▶ **Stated exercise**:
Extract every line in the entries below that contains the word "Open".

▶ **Records for this task**:
•••••

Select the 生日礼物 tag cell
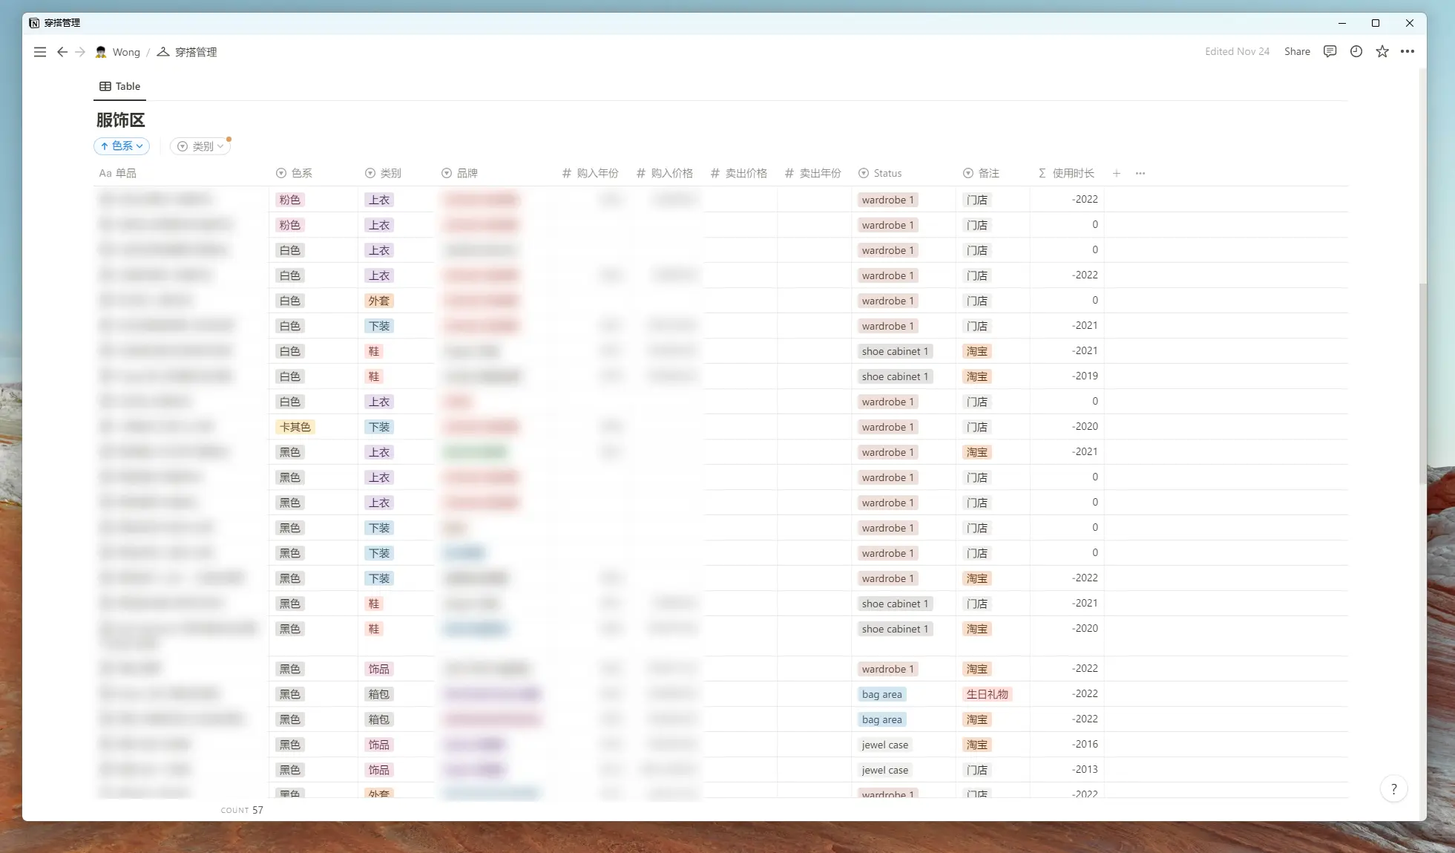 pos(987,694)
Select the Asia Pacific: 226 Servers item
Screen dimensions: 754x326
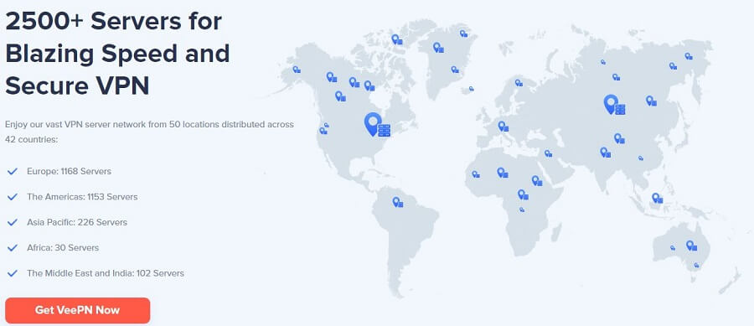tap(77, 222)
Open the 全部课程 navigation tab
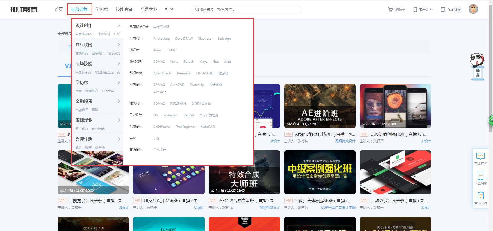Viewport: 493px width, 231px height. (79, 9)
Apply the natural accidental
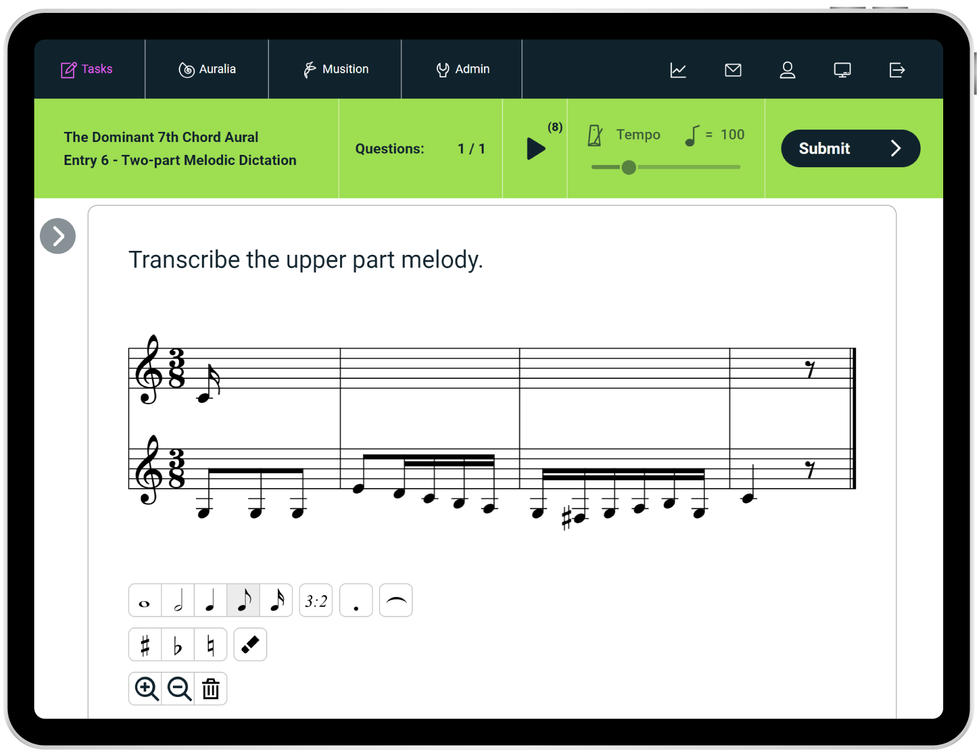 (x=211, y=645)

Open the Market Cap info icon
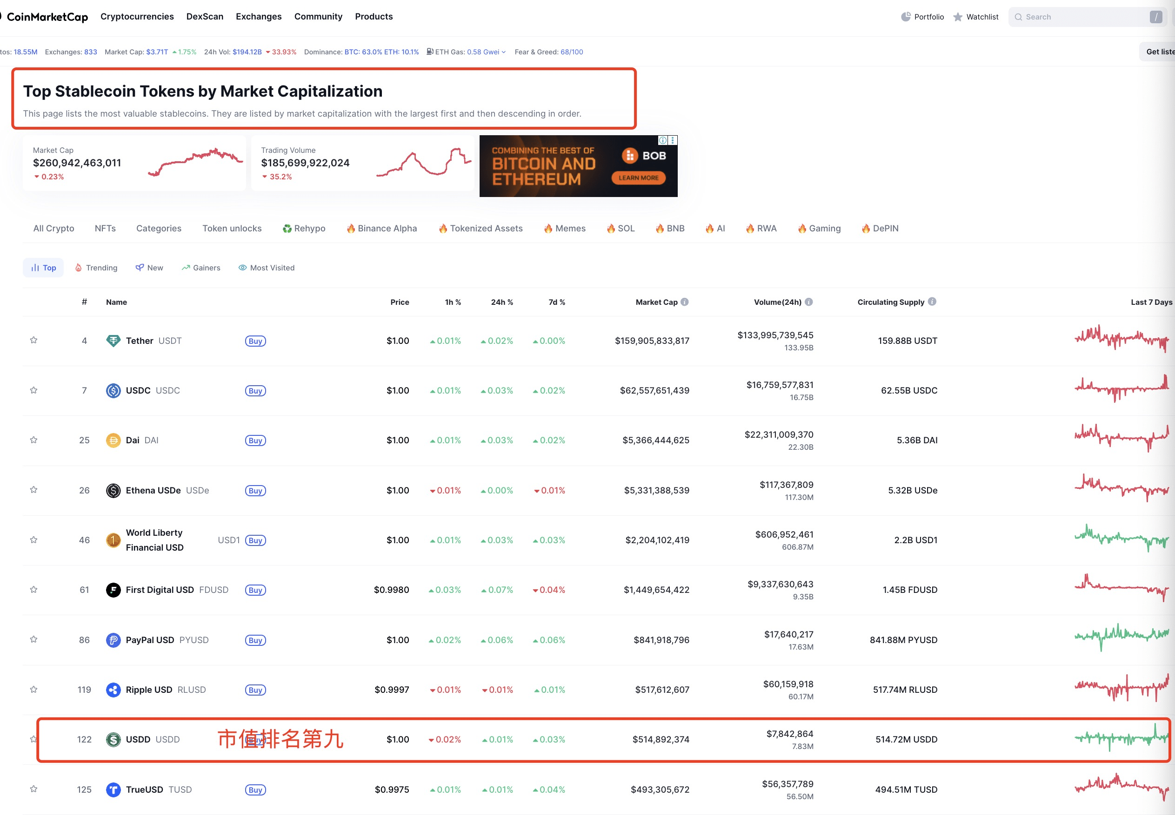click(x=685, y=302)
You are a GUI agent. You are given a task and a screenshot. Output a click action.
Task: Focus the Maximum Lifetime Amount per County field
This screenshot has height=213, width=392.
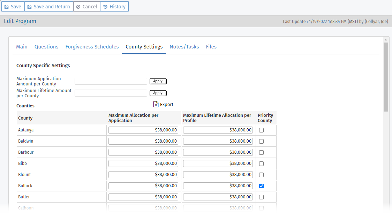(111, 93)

•••••

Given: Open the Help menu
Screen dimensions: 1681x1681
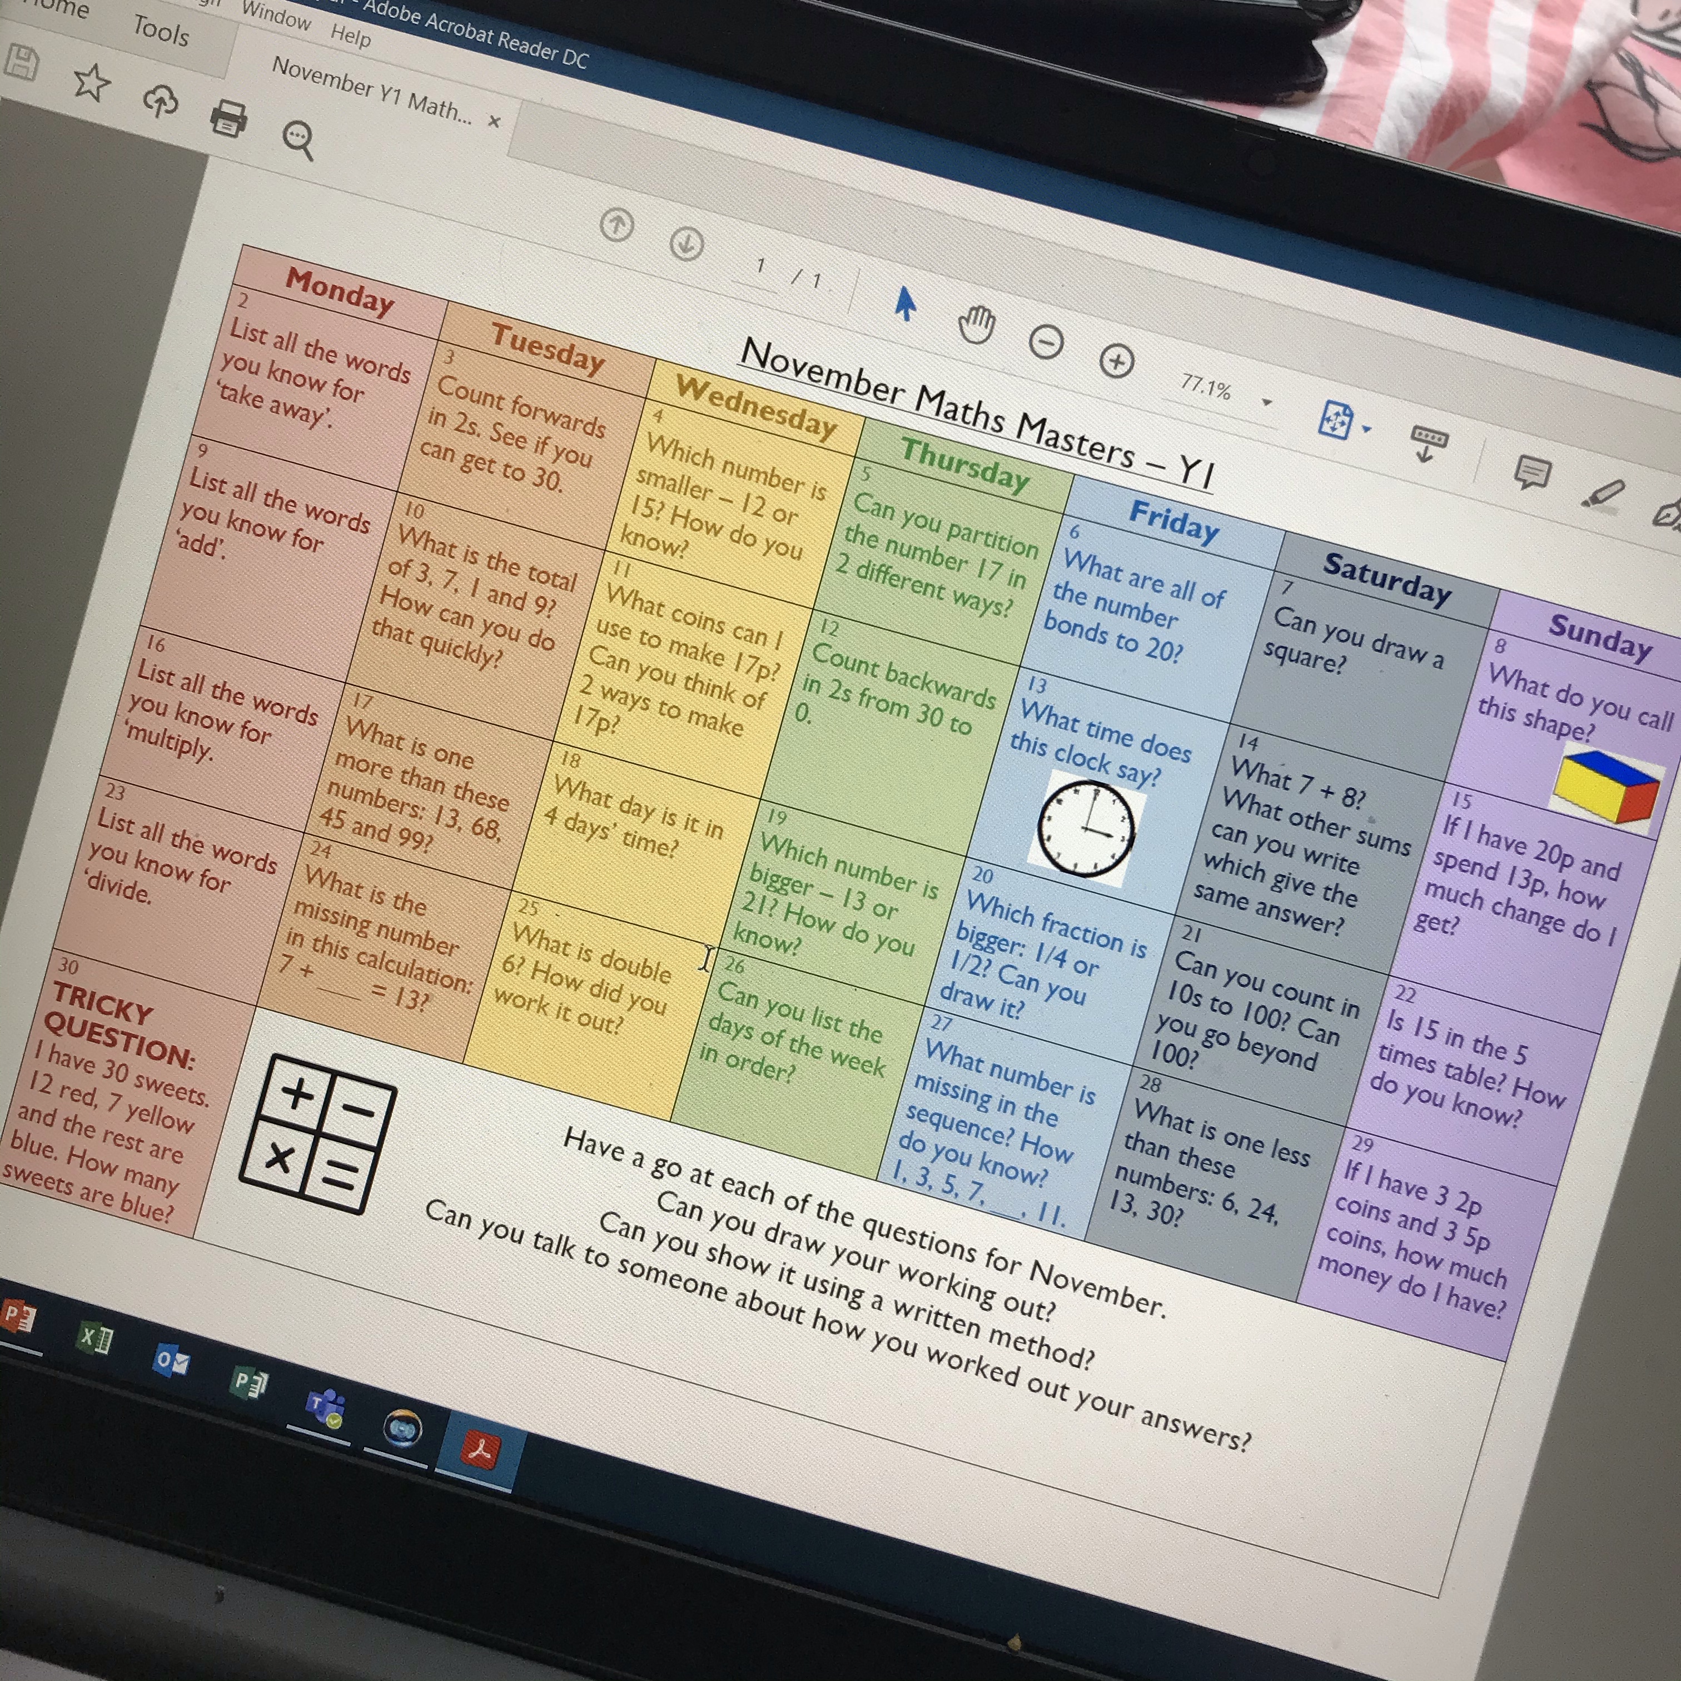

•••••

▶ **Solution for this exercise**:
Open the 全部课程 navigation tab
Open the Market Cap info icon
Given: Open the Help menu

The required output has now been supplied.